Sunday, October 23, 2016

Nina Bradley Clarke: Why We Have a “No Shoes” Rule In Our House (and You Should Too)

Nina Bradley Clarke: Why We Have a “No Shoes” Rule In Our House (and You Should Too)

"So where does this bacteria come from? Mostly from the feces we walk on left behind by birds, dogs, and humans (from public restrooms…OMG…gross). 96 percent “of coliform and E. coli bacteria on the outside of the shoes indicates frequent contact with fecal material, which most likely originates from floors in public restrooms or contact with animal fecal material outdoors. Our study also indicated that bacteria can be tracked by shoes over a long distance into your home or personal space after the shoes were contaminated with bacteria,” said Dr. Charles Gerba, a microbiologist and professor at the University of Arizona.

But bacteria isn’t the only thing your shoes can bring into your house. Chemicals and toxins like pesticides can also make their way into your home from the chemicals that are found on lawns. Other chemicals include coal tar from asphalt roads and gasoline from rainwater. If you have pets or children at home, they are the ones who are at greater risk of exposure since they are the ones who are crawling and laying on the floor."


Sandro said...

What I liked in this video that the girl is mentioning that she took her shoes off as something routinuous.

Mark said...

Yes it does become a routine, the norm. Its such a simple habit to get into. Everyone who comes to my house automatically takes their shoes off, even first time visitors. But i live in a rural area and thats what people do.
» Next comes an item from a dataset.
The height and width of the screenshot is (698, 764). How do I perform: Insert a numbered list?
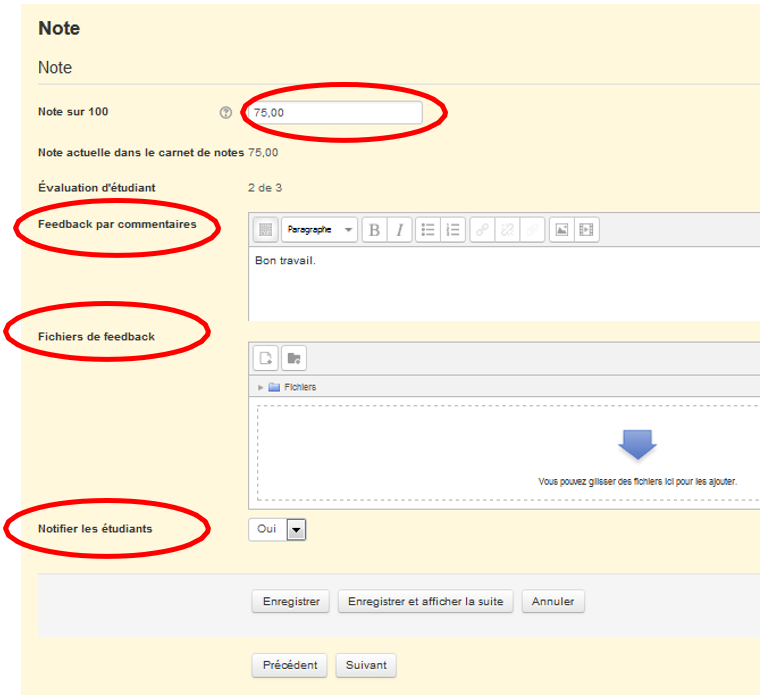click(453, 230)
A couple of days ago we went shopping in IKEA in Newcastle. I am after a new sofa and I saw one that I was very interested in. I asked the assistant about delivery and If the delivery chaps would take it to my sitting room. She said they would.
I then asked her if they carry shoe covers or removed their shoes. I told her I had light carpets and everyone takes their shoes off. Her reaction was one of shock and bewilderment. I went on to say that in Sweden its the norm to remove shoes and that IKEA is a Swedish company.
She quickly retorted. "We arent living in Sweden."
I finished by saying that nobody gets into my house wearing shoes. She wasn't impressed.
I know from experience that companies like John lewis, BT, Sky, Virgin media,etc always either take off shoes or wear covers.
One would think a progressive company like IKEA would do the same when delivering.
I do actually have those blue shoe covers but i have never had to give any to delivery people etc for them to wear.
I now have doubts about ordering my sofa from IKEA.

Paul Jones said...

Mark - I don't think it is appropriate to enforce foreign (in this case, Swedish) customs on the company you do business with. The assistant was right. They should not have to remove their shoes when they are at work.

Mat said...

Ultimately it's your house Mark and people should comply with your request. There's no argument. What you say goes. I wonder what happened to "the customer's always right"?

Mark said...

I absolutely agree Mat.
There was a test case about shoe removal and the health and safety get out. This was regarding council employed carers who refused to remove shoes when doing home visits.
The tribunal concluded that to refuse to refuse shoes on the grounds of health and safety was untenable.
If for example i did buy the sofa from IKEA and the delivery chaps refused to remove shoes or wear covers then i would send them away and claim a full refund plus compensation.
Incidentally when I was a healthcare professional and did home visits I always removed my shoes. Not to do so would have been rude and caused hostility/anger/anxiety etc. Thats hardly conducive to creating an empathic and meaningful relationship with ones client/patient. Is it?